Als erweiterung kommt später noch, dass anstelle von ASCII Unicode verwendet werden soll.. aber erstmal das erste problem.

Danke

Noch was vergessen: im Anschluss muss ich alle ASCII Zahlen ohne Übertrag addieren, und eine zweistellige zahl erhalten...


----------



## Dudadida (26. August 2004)

Hm, ich verstehe dein Problem jetzt nicht so ganz. Wenn du schon eine Liste von chars hast, dann hast du doch schon deine einzelnen ASCII-Werte (was soll denn ein char sonst repräsentieren?). Addiert werden die dann (zwangsläufig ohne Übertrag) einfach in eine neue char Variable.


----------



## hankenberge (7. September 2004)

*etwas anders*

naja, das problem ist etwas anders.

ich habe eine verschiedene char udn WORD die ich alle einzeln ins ASCII format umwandeln muss. ProbelM. atoi geht ja leider nur wenn es wirklich ein Int-wert ist. was mache ich aber wenn es ein A oder sonstiges zeichen ist?
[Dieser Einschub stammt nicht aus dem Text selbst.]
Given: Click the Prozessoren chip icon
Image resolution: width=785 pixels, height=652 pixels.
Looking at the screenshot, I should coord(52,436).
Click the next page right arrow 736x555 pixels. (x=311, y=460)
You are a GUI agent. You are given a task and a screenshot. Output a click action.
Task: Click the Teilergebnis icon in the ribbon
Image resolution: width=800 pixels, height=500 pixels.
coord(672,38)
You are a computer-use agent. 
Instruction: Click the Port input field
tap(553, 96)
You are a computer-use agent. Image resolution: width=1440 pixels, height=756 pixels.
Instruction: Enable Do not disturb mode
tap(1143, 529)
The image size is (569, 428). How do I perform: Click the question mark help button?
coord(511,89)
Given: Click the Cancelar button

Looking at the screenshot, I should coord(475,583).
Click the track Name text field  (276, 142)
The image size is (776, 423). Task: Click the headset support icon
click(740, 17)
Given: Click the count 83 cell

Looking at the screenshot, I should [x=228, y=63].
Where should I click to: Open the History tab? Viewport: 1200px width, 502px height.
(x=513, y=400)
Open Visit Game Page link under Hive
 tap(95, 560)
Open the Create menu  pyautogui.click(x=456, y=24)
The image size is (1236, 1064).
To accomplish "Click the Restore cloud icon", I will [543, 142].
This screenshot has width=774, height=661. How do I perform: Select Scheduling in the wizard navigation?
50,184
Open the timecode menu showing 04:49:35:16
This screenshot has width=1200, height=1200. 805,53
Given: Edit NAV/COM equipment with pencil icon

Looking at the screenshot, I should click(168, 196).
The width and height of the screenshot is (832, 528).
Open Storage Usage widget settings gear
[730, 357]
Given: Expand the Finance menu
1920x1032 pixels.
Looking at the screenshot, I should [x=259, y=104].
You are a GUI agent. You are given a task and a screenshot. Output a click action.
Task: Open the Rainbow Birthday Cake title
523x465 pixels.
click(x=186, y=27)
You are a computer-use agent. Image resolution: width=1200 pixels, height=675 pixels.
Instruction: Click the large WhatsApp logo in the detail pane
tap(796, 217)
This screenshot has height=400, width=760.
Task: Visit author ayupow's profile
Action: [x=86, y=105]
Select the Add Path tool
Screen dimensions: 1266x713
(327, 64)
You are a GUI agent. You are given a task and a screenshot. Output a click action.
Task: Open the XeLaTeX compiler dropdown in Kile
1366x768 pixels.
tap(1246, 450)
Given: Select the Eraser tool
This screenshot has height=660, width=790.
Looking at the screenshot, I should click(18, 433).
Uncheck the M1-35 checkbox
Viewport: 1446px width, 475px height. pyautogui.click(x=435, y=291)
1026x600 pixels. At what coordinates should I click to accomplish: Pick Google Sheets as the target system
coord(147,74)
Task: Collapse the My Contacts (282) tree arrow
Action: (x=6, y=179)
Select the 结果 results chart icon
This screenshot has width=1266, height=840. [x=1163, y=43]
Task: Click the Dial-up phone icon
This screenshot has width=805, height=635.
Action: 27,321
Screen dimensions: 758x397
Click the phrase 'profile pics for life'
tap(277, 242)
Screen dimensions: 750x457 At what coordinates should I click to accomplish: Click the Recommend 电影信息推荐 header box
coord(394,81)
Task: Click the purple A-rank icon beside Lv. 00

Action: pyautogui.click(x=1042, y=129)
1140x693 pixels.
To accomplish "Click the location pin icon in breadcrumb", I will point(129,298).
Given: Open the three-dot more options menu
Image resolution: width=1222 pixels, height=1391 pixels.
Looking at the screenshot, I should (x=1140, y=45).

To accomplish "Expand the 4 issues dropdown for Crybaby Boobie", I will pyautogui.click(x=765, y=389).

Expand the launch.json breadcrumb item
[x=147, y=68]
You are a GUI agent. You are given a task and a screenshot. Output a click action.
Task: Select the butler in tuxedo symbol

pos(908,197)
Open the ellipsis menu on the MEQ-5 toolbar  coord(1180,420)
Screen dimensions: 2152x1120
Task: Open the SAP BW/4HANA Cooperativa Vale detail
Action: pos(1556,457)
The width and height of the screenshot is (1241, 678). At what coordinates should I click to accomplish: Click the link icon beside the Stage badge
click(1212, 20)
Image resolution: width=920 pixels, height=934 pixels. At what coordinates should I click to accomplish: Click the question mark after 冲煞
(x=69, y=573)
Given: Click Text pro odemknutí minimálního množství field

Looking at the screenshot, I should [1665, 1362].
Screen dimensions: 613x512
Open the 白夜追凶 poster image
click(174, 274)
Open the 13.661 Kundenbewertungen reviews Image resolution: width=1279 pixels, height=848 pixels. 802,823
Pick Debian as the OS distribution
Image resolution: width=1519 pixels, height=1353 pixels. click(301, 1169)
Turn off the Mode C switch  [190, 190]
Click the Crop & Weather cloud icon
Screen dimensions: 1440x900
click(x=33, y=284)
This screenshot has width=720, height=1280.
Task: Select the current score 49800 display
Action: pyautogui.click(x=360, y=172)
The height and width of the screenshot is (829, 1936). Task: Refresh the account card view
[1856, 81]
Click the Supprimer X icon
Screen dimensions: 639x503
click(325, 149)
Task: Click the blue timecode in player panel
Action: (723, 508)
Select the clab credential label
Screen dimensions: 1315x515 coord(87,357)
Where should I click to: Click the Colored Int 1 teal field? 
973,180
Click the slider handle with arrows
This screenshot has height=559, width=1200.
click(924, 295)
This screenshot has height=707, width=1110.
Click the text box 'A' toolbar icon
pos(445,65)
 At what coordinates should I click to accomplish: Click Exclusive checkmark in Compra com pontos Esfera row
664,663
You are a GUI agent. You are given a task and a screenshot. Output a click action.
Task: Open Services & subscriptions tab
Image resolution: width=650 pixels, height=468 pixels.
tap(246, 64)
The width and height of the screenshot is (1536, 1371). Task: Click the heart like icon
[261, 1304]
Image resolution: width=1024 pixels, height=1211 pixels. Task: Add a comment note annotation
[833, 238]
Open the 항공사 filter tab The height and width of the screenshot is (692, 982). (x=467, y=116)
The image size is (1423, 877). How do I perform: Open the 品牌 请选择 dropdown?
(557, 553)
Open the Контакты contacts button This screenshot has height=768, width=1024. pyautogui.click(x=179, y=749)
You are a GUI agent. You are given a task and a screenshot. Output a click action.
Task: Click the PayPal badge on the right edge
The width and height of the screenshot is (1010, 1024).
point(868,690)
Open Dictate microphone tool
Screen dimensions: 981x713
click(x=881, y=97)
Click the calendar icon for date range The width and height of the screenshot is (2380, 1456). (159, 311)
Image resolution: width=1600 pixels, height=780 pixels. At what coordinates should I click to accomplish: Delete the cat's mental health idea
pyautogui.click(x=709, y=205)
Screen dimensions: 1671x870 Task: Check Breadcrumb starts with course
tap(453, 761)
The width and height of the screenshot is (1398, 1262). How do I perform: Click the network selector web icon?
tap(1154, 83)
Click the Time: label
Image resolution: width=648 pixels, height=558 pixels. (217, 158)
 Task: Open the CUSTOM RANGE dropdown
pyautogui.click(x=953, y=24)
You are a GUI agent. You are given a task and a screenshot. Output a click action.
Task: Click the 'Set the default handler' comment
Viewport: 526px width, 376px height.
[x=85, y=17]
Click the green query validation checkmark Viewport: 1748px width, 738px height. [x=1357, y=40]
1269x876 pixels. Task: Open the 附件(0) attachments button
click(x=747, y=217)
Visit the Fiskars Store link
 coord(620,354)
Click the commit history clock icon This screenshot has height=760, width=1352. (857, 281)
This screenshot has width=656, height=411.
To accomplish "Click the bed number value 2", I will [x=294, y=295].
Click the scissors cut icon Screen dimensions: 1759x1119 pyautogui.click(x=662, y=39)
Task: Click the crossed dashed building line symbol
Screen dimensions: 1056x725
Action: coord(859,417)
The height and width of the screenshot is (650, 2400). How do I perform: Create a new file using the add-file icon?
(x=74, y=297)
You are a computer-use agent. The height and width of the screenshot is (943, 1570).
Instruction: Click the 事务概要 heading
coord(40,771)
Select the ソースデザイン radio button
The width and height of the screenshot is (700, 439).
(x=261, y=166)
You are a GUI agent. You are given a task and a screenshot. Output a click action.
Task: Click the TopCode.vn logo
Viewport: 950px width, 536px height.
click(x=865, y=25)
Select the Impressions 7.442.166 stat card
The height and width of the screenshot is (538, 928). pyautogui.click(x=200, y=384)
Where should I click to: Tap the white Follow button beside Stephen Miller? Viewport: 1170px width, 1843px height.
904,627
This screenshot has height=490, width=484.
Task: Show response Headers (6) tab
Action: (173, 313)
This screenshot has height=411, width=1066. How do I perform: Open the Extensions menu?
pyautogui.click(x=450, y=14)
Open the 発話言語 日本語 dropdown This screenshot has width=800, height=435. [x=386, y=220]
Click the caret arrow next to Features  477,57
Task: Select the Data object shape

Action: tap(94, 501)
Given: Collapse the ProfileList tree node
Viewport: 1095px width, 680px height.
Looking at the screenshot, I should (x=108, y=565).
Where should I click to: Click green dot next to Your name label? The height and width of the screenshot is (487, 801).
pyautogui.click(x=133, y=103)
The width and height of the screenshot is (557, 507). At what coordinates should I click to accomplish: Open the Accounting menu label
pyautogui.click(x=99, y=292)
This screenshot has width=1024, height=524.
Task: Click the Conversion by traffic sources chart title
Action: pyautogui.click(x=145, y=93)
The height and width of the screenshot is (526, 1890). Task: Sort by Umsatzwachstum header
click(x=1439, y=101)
nach umwandlung jedes zeichen und Word'es füge ich alle zu einem Byte* zusammen. und muss dann die einzelnen Ascii-zahlen ohne übertrag addieren, dafür habe ich aber eine lösung erhalten, das erste, umwandlung eines char in den ASCII wert, brauche ich noch hilfe


----------



## Beichtpfarrer (7. September 2004)

ich würde dir gerne helfen,
und ich vermute, dass dein problem relativ einfach zu lösen ist,
aber irgendwie versteh ich nicht, was du denn genau machen willst.
deine sprachweise ist etwas verwirrend. woher kommst du denn?

zeig zum besseren verständnis einfach mal an einem beispiel wie es aussieht, bevor du etwas gemacht hast, und wie es aussehen soll, nachdem du etwas gemacht hast (am besten mit speicherplatz-zuordnung, damit man sieht, wieviele bytes was einnehmen soll, bzw wie was dargestellt werden soll). oder du wartest darauf, dass es jemand anderes besser als ich verstanden hat (ich bin vielleicht auch grade nur zu verwirrt um es zu verstehen) und dir eine zufriedenstellende antwort gibt.

mfg


----------



## hankenberge (9. September 2004)

*danke*

habe da sproblem mittlerweile geloest.. etwas blöd, aber was soll.. passiert 

danke trotzdem


----------